Companionship and Associations of crime
Companionship of an association with persons having anti-social tendencies formed in post-adolescence years lead some youths to deviant life. But my study revealed that youth crime is not necessarily a group operation.
In my study, 64 per cent respondents had committed crime all by themselves, 19 per cent had a companion), while 17 per cent averred that they had committed no crime but had been falsely implicated.
Of the 19 per cent respondents who had an accomplice(s) in crime, 10 per cent had a single companion, 3 per cent had two companions, 4 per cent had three companions, and the remaining 2 per cent had four or more companions.

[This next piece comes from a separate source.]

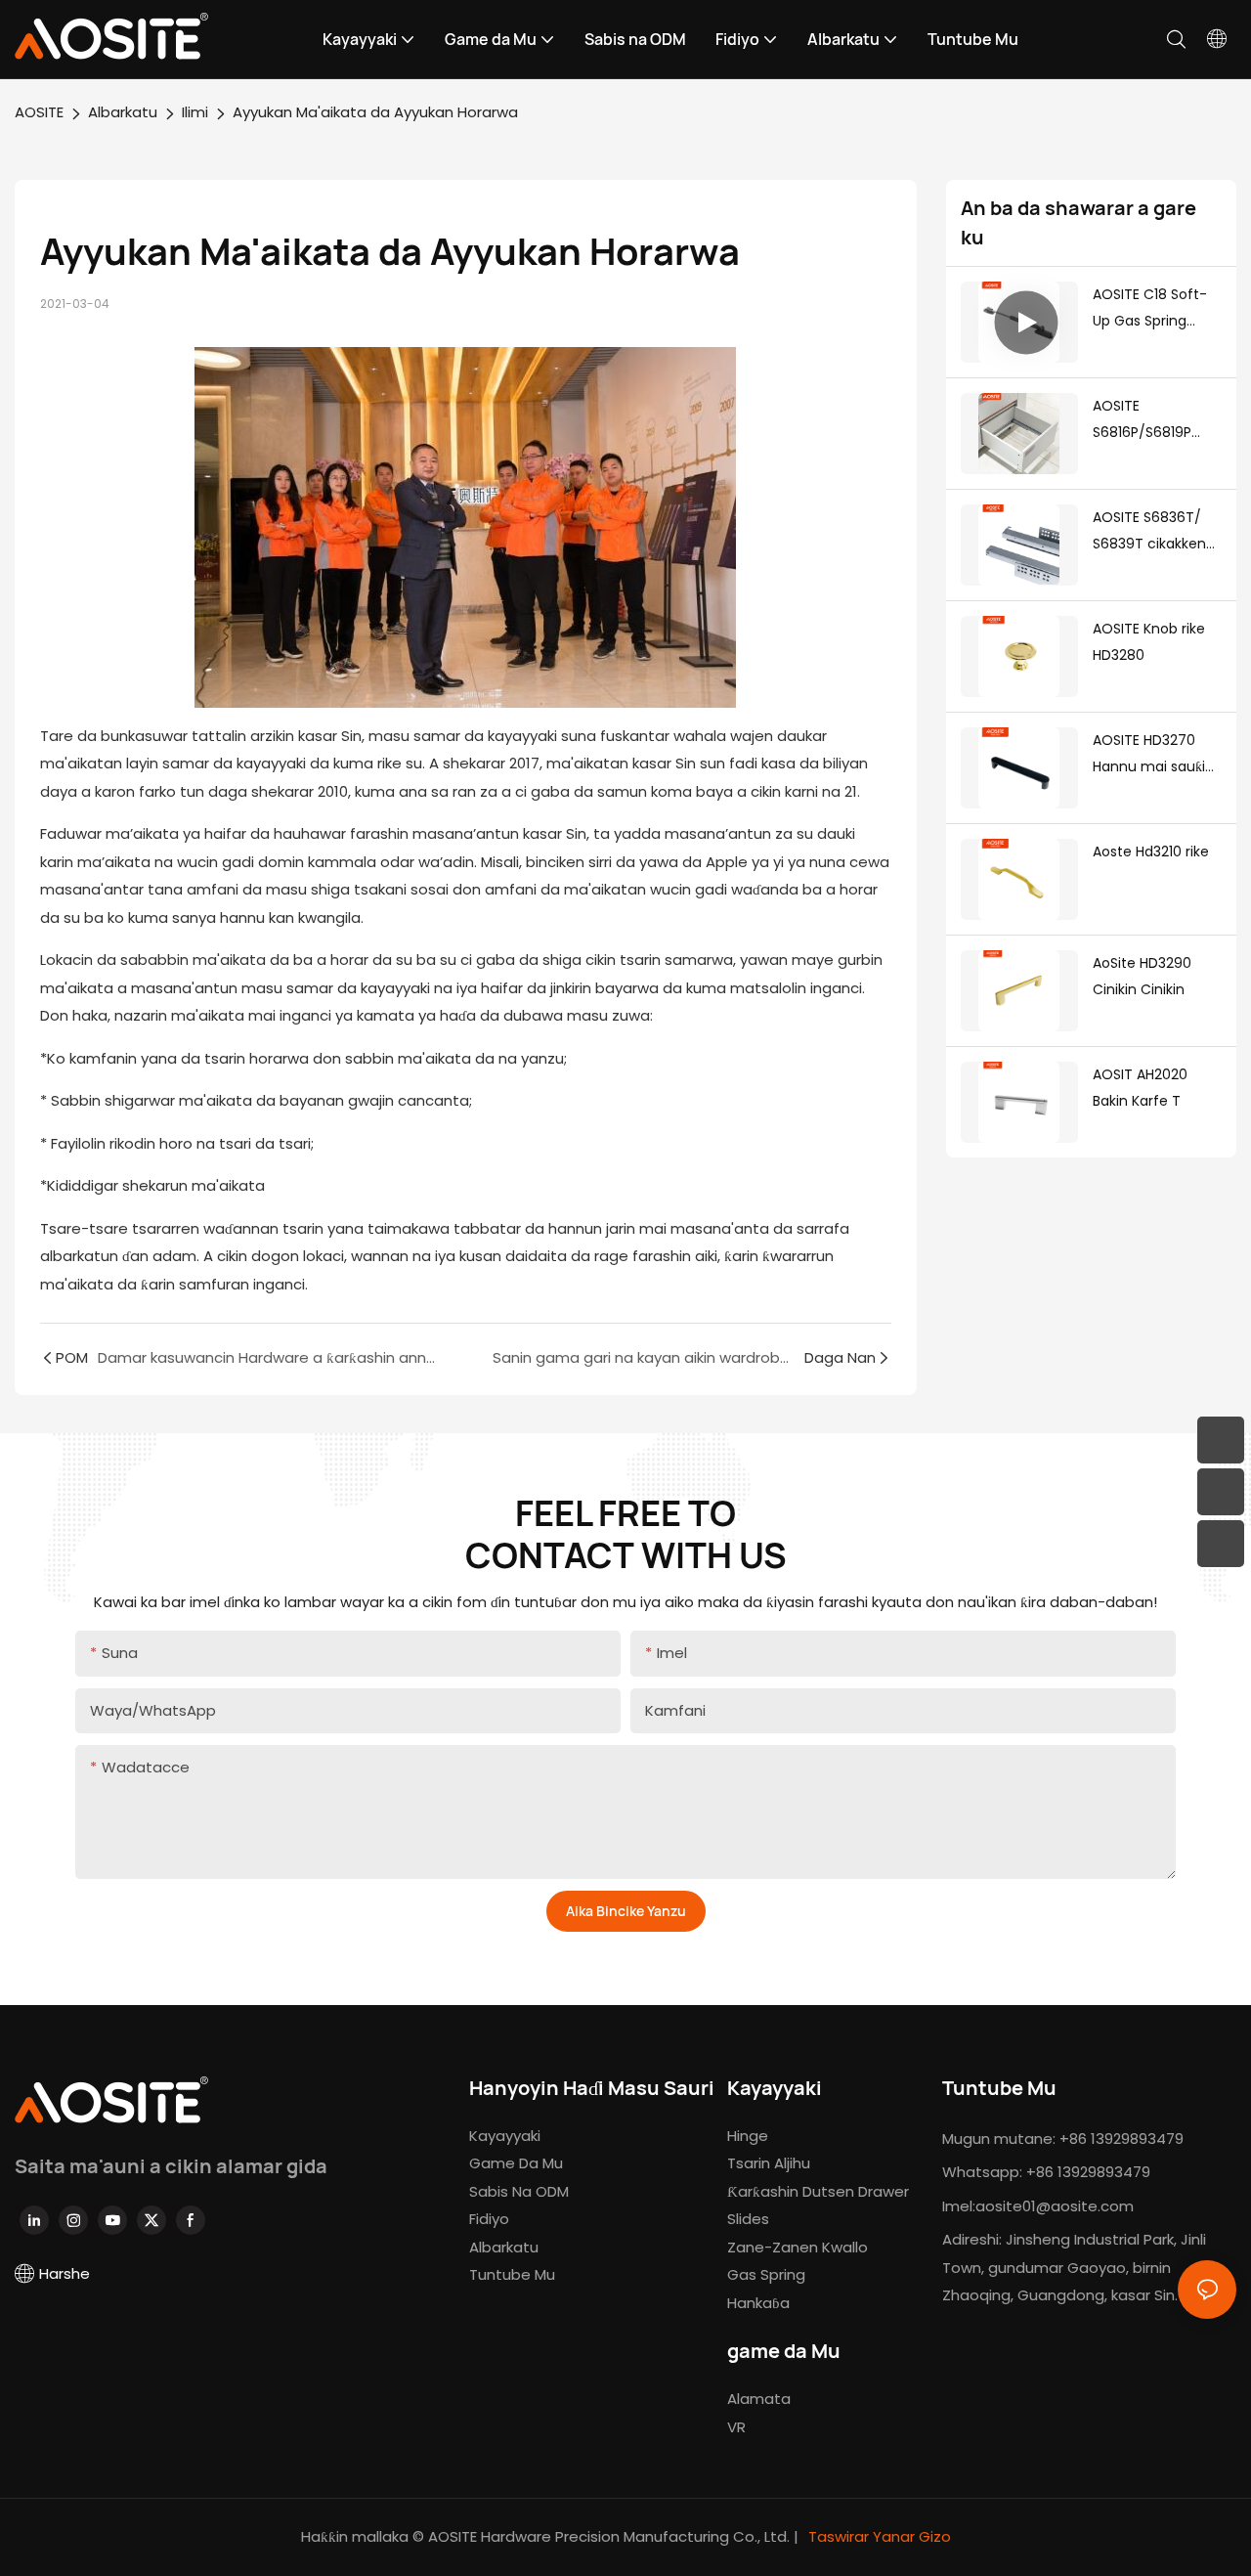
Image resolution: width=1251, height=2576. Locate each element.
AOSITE (39, 112)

Further, of the criminals who had some accomplice in crime, 50 per cent had a friend as their accomplice, one-tenth had a kin as accomplice, one-tenth had an acquaintance as accomplice and about five per cent had a colleague as accomplice.
This shows that youth criminals do not acquire any learning experience in criminality from persons of their own age group; nor do they always wish to conform to the ways of their peers.
The young criminals also do not use the anti-social channels provided by their peers for charging their energies or for satisfying their special personality needs; nor do they depend upon their peers for security, recognition, affection and new experiences.
We thus hold that there is an indication that in a large number of cases (about 95%) peer groups are not the cause of youth criminality.